Thursday, December 20, 2012
Surrender to facts
I'm currently reading two books. One I found in the house when I arrived, presumably left by a previous visitor: Cheryl Strayed's Wild, a young woman's attempt to sort out her messed-up life and grief for her mother's death by hiking alone on the Pacific Crest Trail, many hundreds of miles along the ridges of California's Sierra Nevada and Oregon's Cascades mountains. The other, my friend Douglas Christie'sThe Blue Sapphire of the Mind: Notes for a Contemplative Ecology, grounded in Doug's extensive knowledge of the Christian monastic tradition.
Two ways thoughtful people over the ages have sought inner peace: rigorous outer pilgrimage and quiet inward turning.
Blisters, aching muscles, raw skin, fear, exhaustion.
Silence. Immobility. Staying put.
What do they have in common? Solitude. Simplicity. Surrender.
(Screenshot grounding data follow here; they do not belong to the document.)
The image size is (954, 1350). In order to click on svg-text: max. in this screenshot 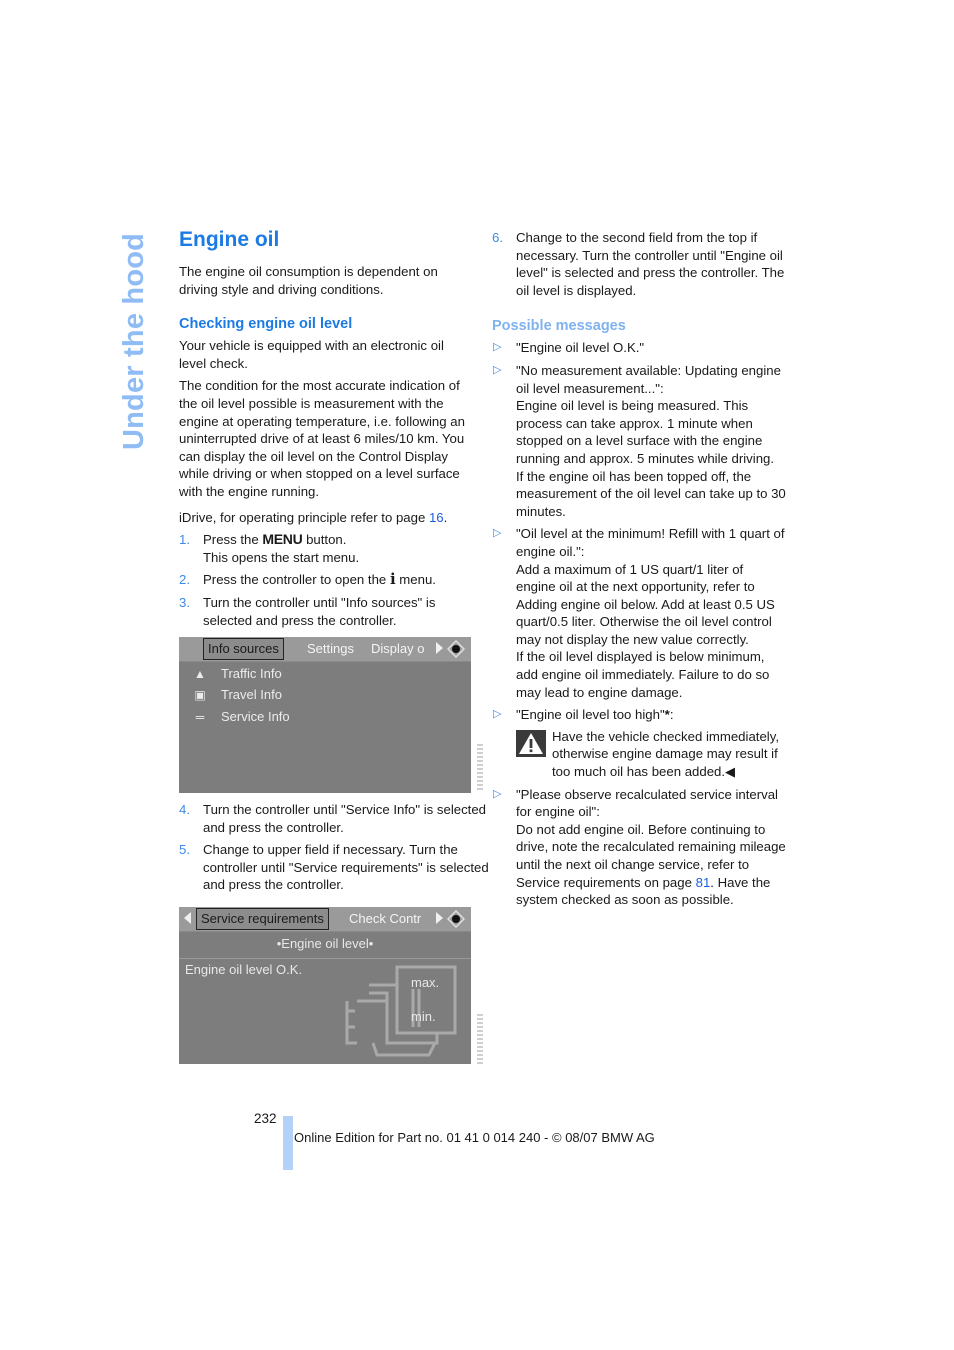, I will do `click(425, 982)`.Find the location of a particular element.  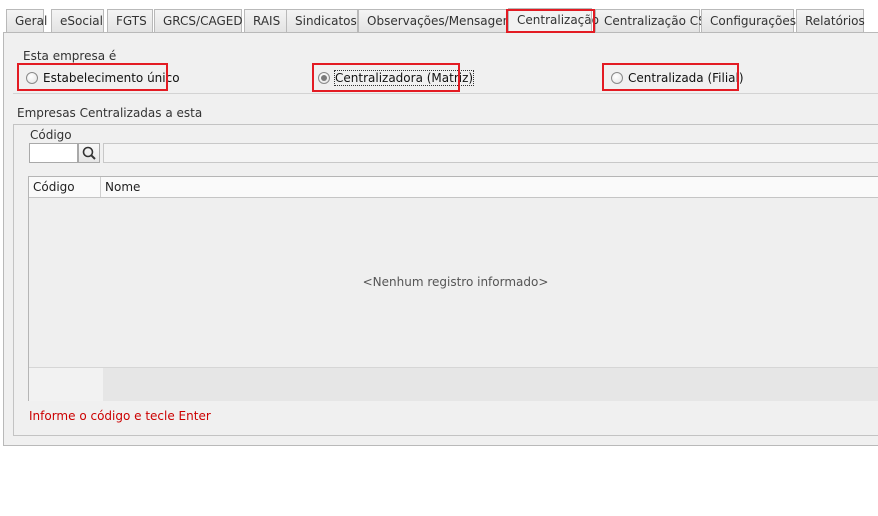

empresa-tipo-label: Esta empresa é is located at coordinates (70, 56).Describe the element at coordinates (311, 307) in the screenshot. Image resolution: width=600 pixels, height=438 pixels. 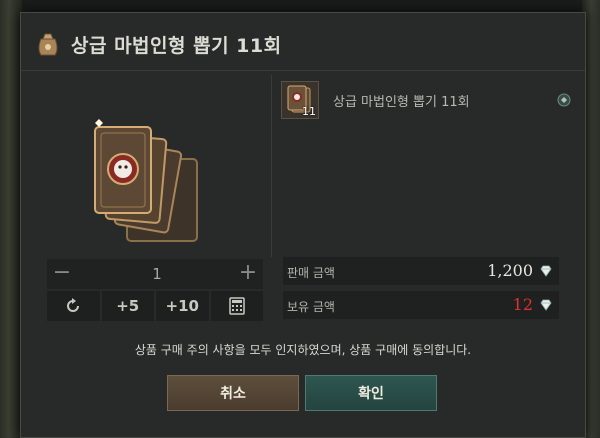
I see `owned-amount-label: 보유 금액` at that location. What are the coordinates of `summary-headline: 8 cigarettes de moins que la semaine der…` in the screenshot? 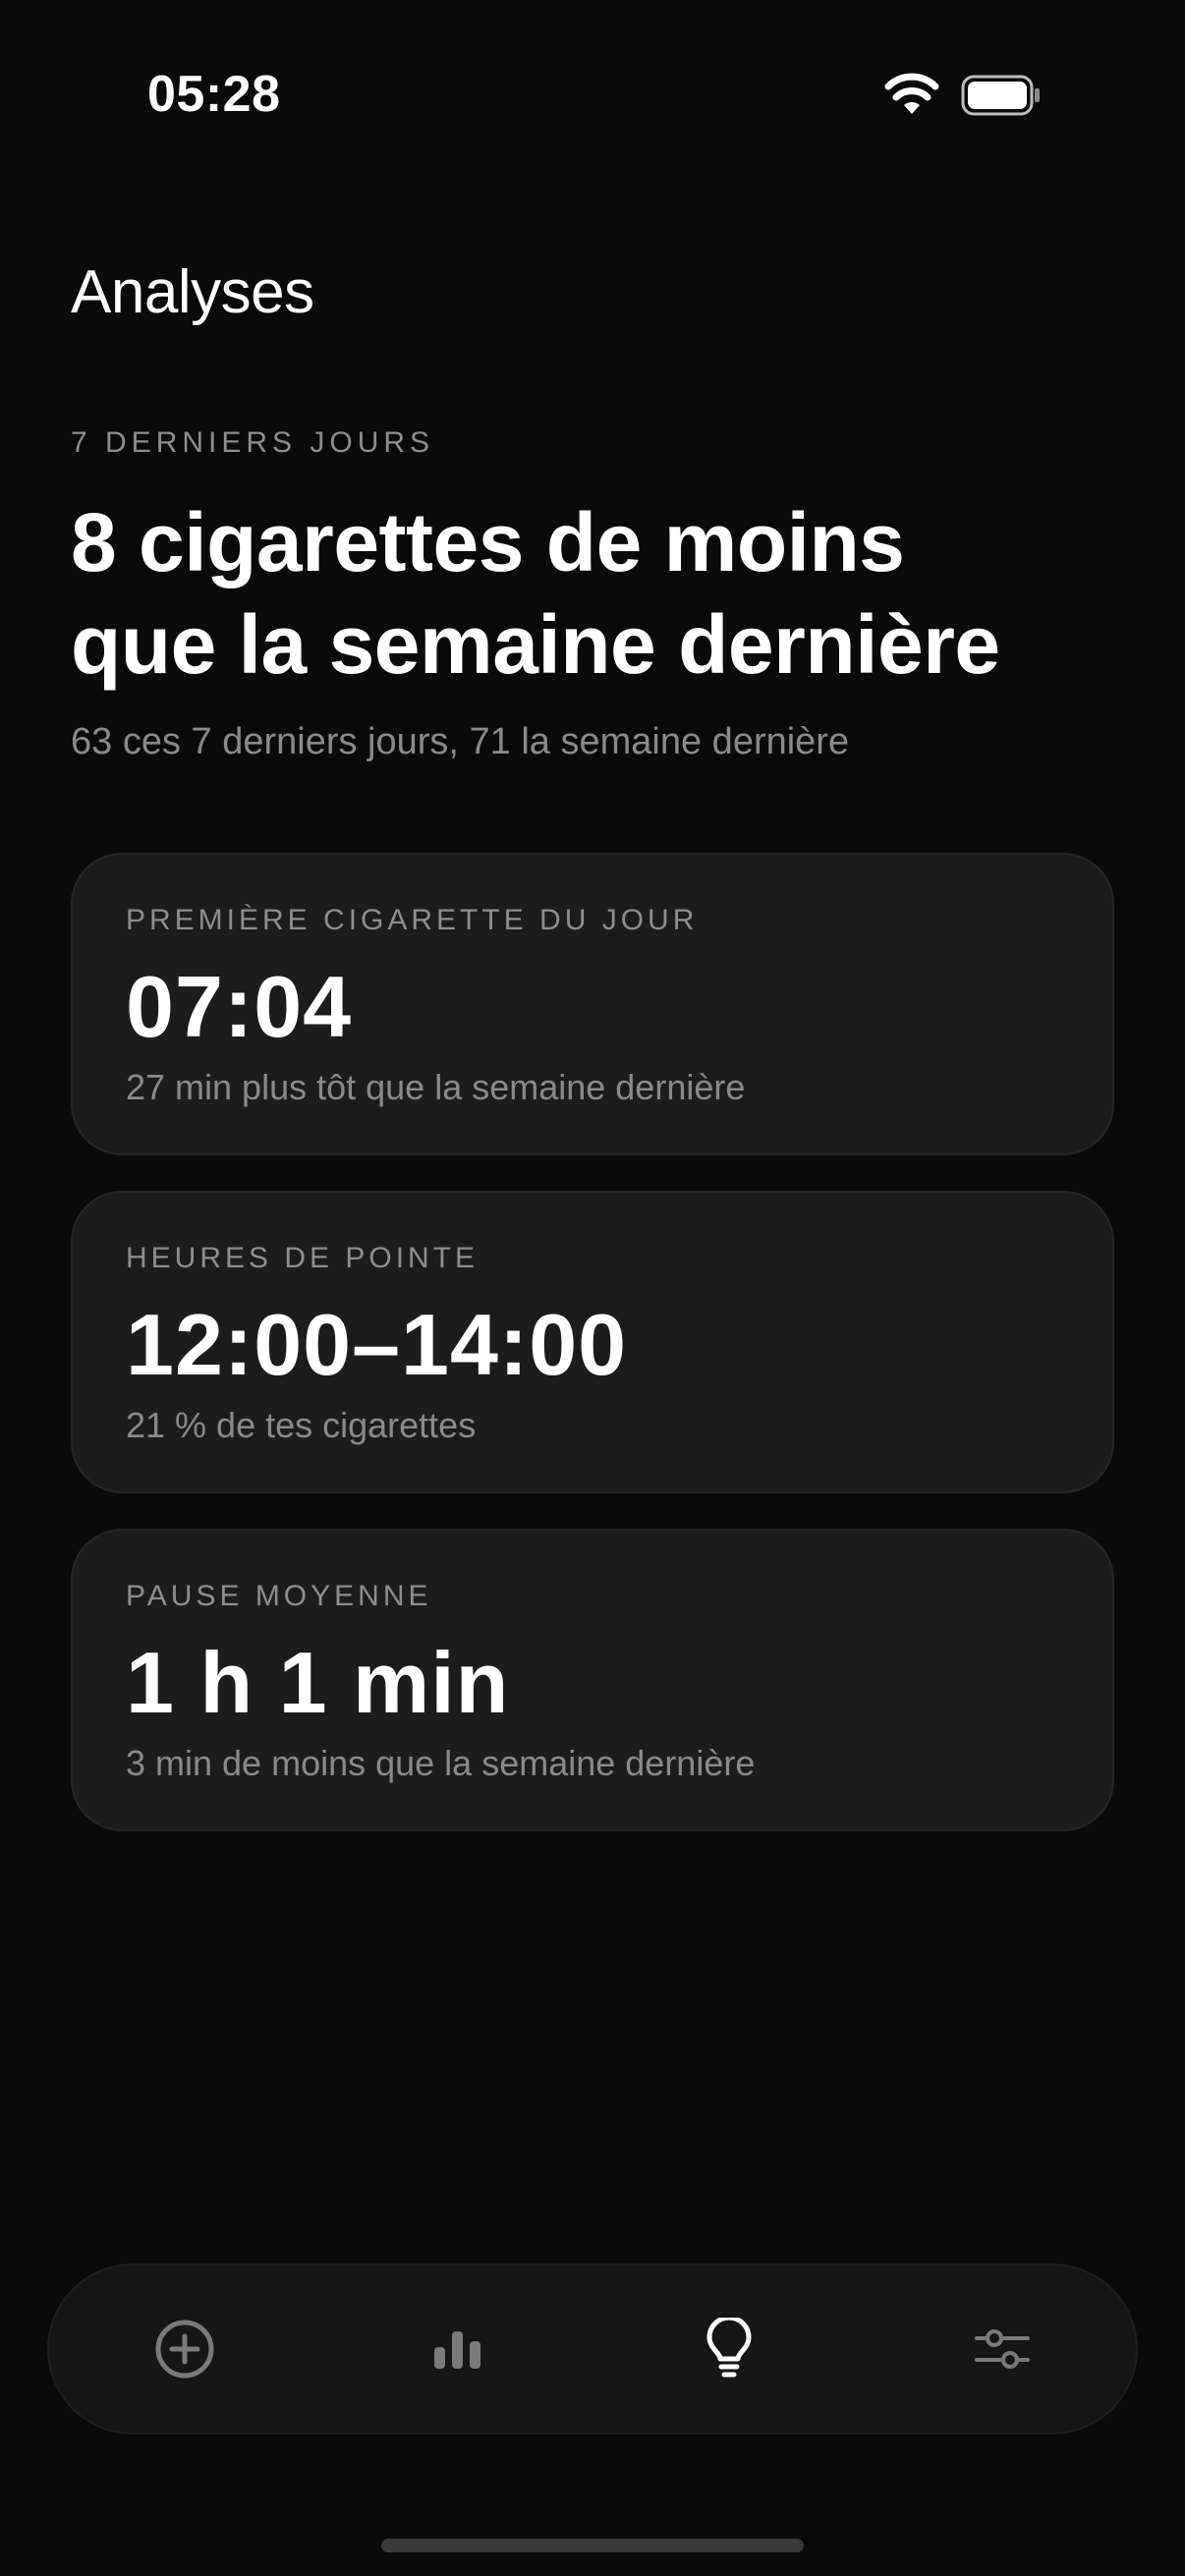 It's located at (602, 593).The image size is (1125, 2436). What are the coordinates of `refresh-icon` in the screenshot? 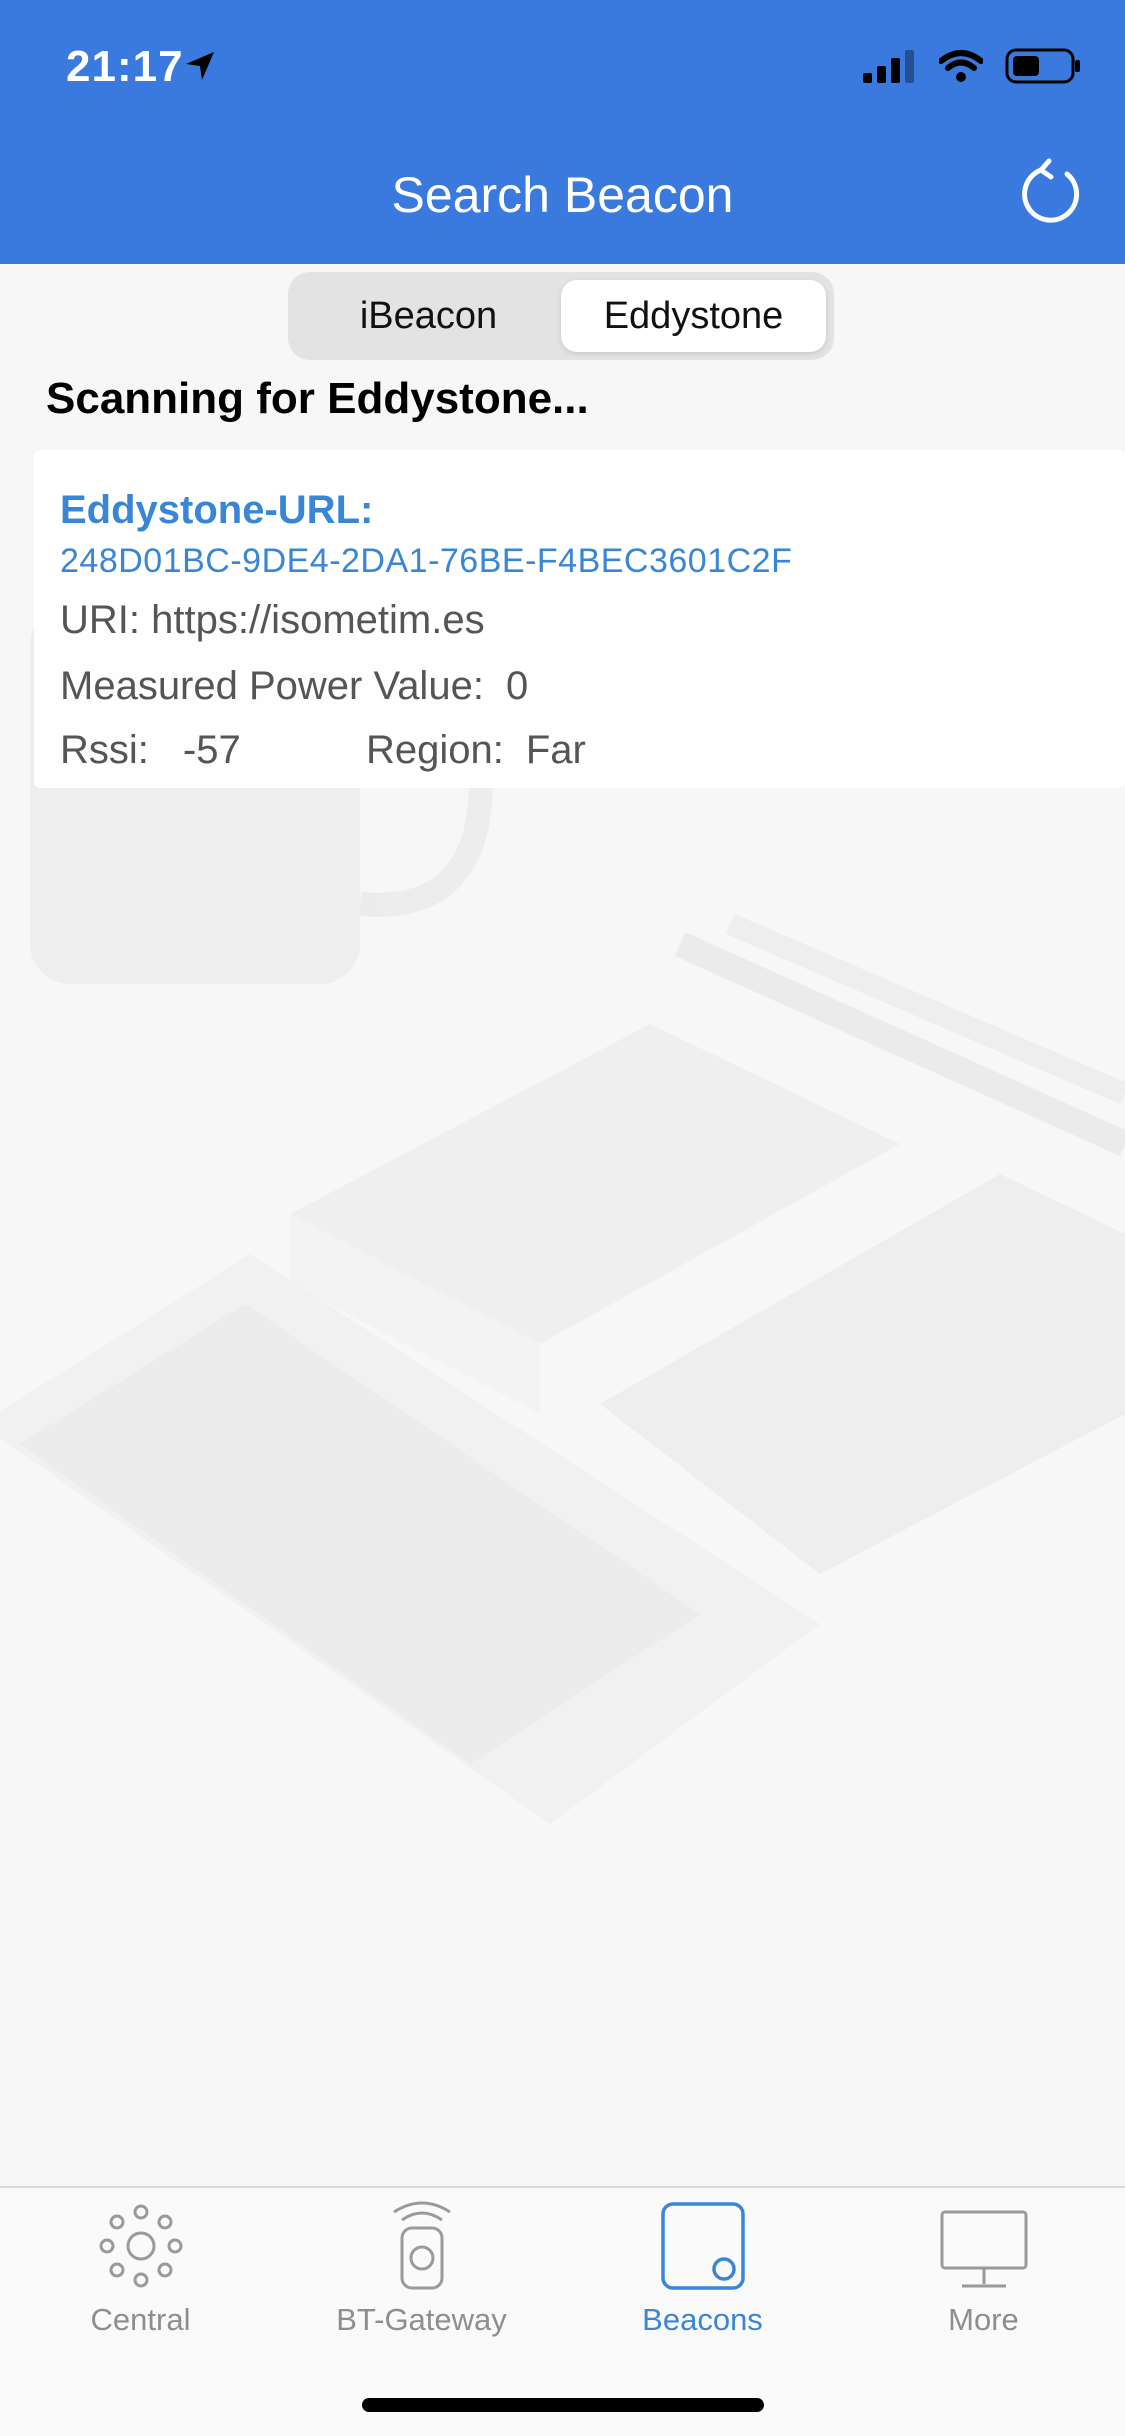 It's located at (1052, 193).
I've been drawn in both directions in my life, but never with sufficient gumption to seriously exploit the possibilities of self-transformation. As a young man, especially, I was drawn to a Thomas Merton sort of monasticism, but was foiled by falling in love and the itch of sex. I have done my share of mountain climbing and long-distance walking, but generally with a soft bed and bottle of wine at the end of the day. No blistered feet in my life. No fasts. No waking up to pray in the middle of the night.
And yet, and yet… I've tried to learn to pay attention. To resist the noise of life. To step aside from the race to the top, which always seemed to me not much different than the bottom. And in all of this -- my easy, middle way -- science has been my walking stick and my psalter.
There is a simplicity in facts, in the isness of things, in taking things just as we find them without the need for theologies or ideologies. Things. Ordinary things. Of which I am one, blessed by evolution with the capacity to enjoy and celebrate the others.